Public reporting provides the kind of information that consumers value and creates further incentives for hospitals to focus on patient satisfaction. Providing holistic care that includes spiritual care interventions considers the health needs of individuals as integrated persons rather than as a biological systems; nurses focus on the patient as a whole, not just the individual's disease. Holistic care processes forge better relationships between nurses and their patients and, therefore, improve patient satisfaction.
Findings revealed in this study suggest that the role of the nurse leader in the provision of spiritual care for hospitalized patients is inadequate. Nurse leaders who participated in this study weren't prepared to direct that care. Four recommendations were made to improve the nurse leaders' actualization of their part in providing spiritual care for hospitalized patients:
1. Include spirituality in leadership training. The benefits of spiritual care for hospitalized patients should be stressed, and the state and federal guidelines related to spiritual care should be reviewed. Nurse leaders can achieve role engagement through proper training and education.
2. Encourage staff. Spiritual care should be included in routine patient care. Nurse leaders have the ability to influence policy development and patient-care practices, and can make a difference by creating caring communities. Providing spiritual care can strengthen the nurse-patient relationship and improve patient-care outcomes.30
3. Advocate for a spiritual assessment tool. Numerous spiritual assessment tools can be found in the literature and should be used to assess the unique needs of all patients.31 See Table 3 for examples of spiritual assessment questions suggested by The Joint Commission. Based on the spiritual assessment concepts discussed in the literature, an assessment tool was developed using the mnemonic FAITH. This simple tool can be used to prompt nurses to inquire about the patient's sources of support, important affiliations, consequences related to the current illness, and treatment concerns. By engaging in this dialogue, nurses can discover ways to support patients during the hospitalization period. In forming this connectedness with patients, nurses are meeting the holistic and spiritual needs of patients (Table 4).

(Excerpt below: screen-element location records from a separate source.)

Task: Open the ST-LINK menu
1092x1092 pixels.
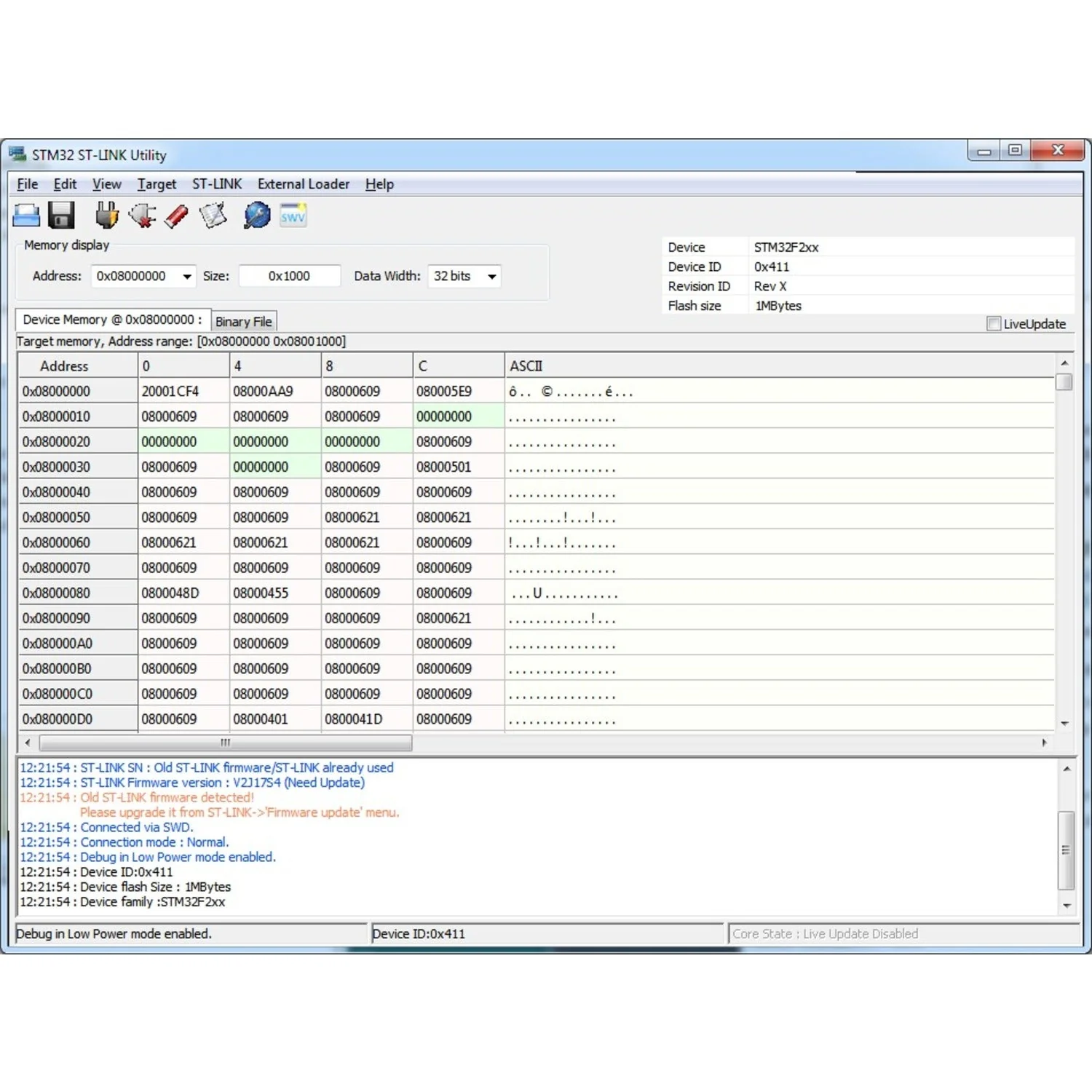Action: pos(217,184)
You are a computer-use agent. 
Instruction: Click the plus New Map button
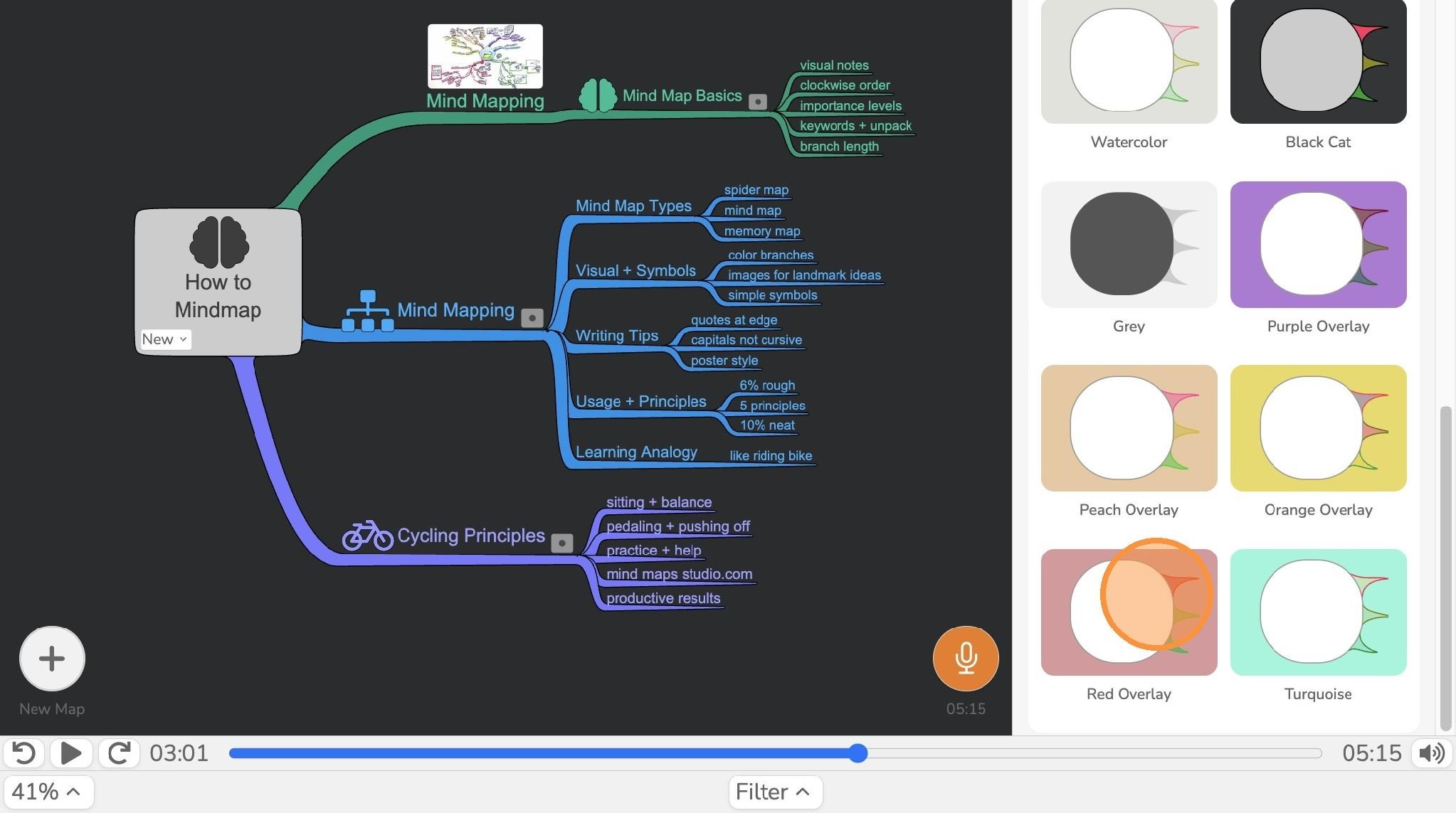click(52, 659)
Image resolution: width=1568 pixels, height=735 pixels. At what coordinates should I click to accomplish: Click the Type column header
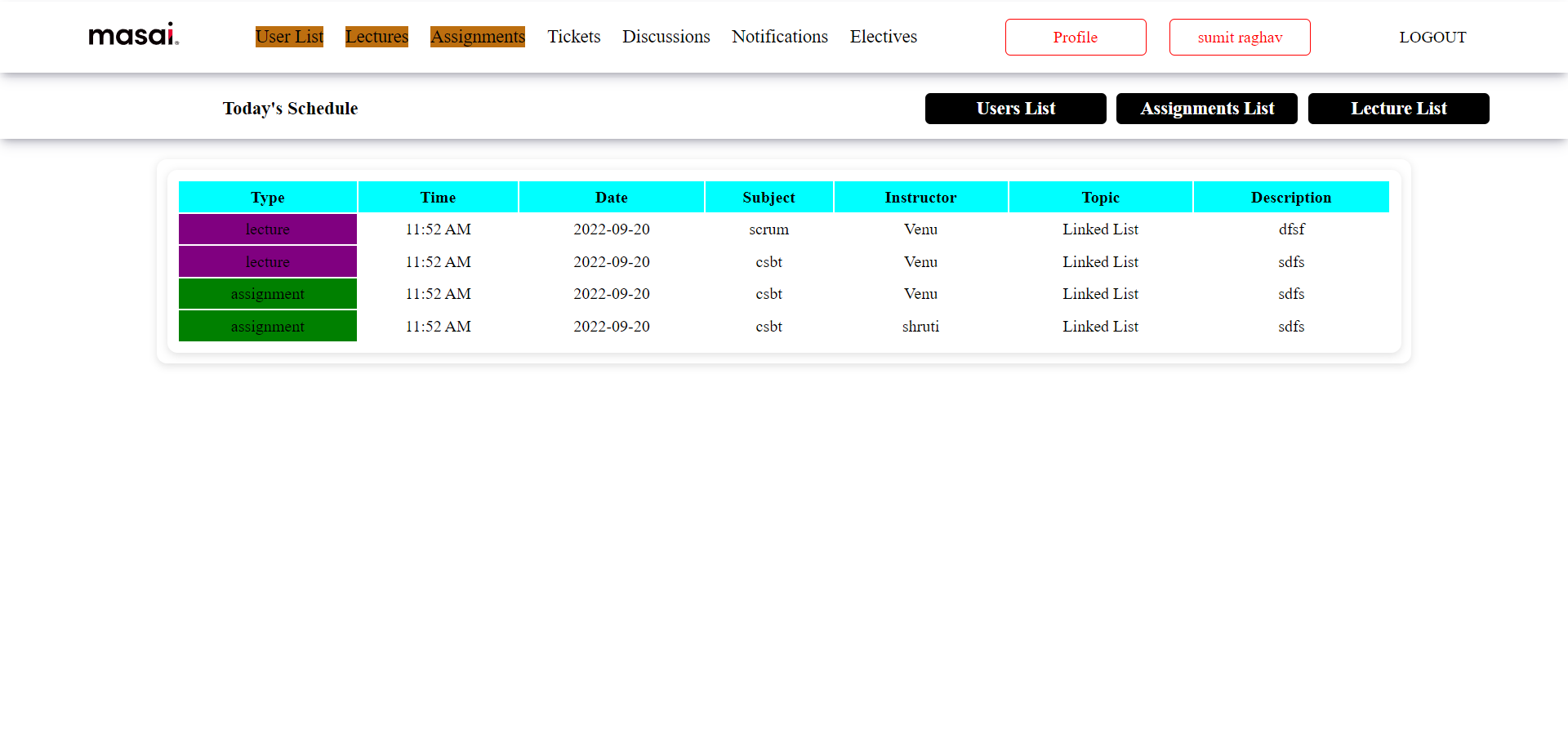[x=268, y=197]
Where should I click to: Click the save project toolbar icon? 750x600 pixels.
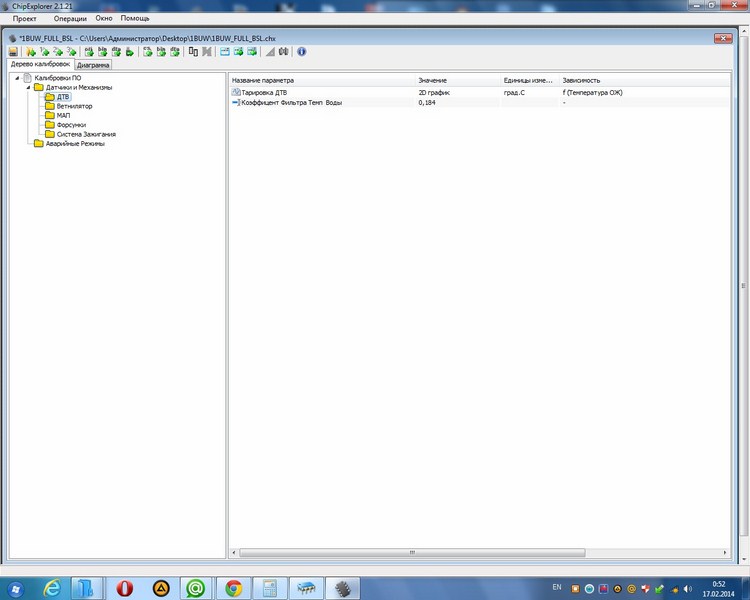(x=13, y=51)
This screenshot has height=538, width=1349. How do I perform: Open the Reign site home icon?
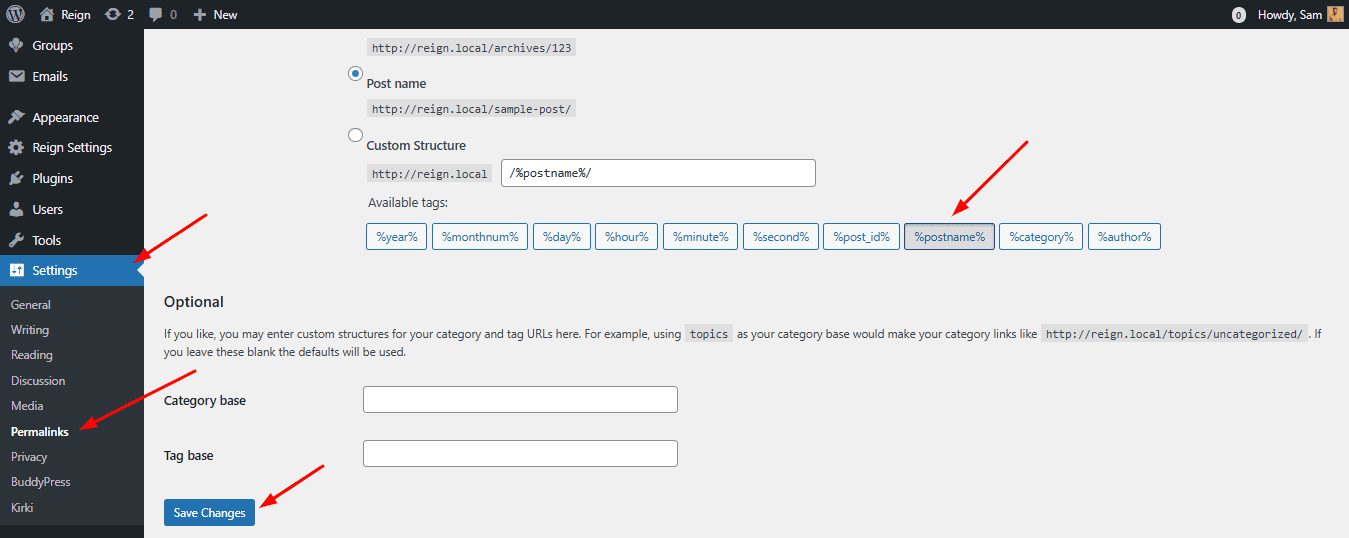47,15
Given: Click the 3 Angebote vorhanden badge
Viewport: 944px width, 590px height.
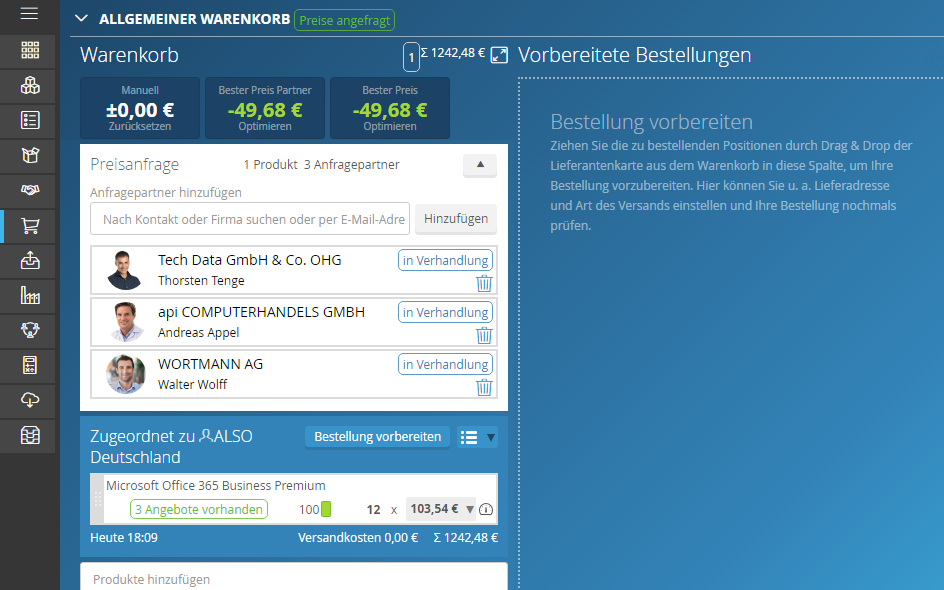Looking at the screenshot, I should [x=199, y=509].
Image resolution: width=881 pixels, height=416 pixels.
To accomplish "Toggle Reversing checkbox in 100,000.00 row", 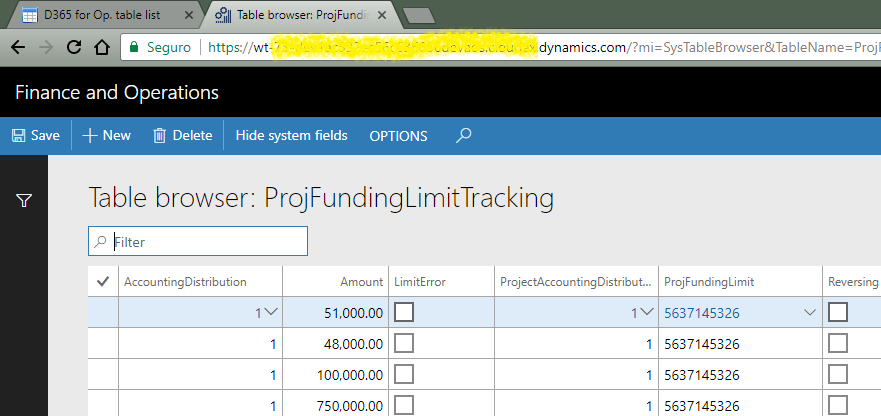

4. Include spiritual care education in nursing orientation. Discuss department policies related to holistic and spiritual care, and review the spiritual assessment tool. Provide new nurses with the expectation that spiritual care is a requirement of routine patient care. This will also emphasize the importance of spiritual care as a necessary component of holistic care.
By embracing the benefits of spiritual care as a necessary component of holistic care and being aware of professional regulations related to spiritual care, staff nurses will become better prepared to provide spiritual care to their patients. These efforts will improve patient-care practices and ultimately increase patient satisfaction.
Through proper leadership training and staff development, and by creating the necessary spiritual care policies and competencies, we, as nurse leaders, can effectively engage our role in the provision of spiritual care for hospitalized patients. The findings of this study support the role significance of nurse leaders.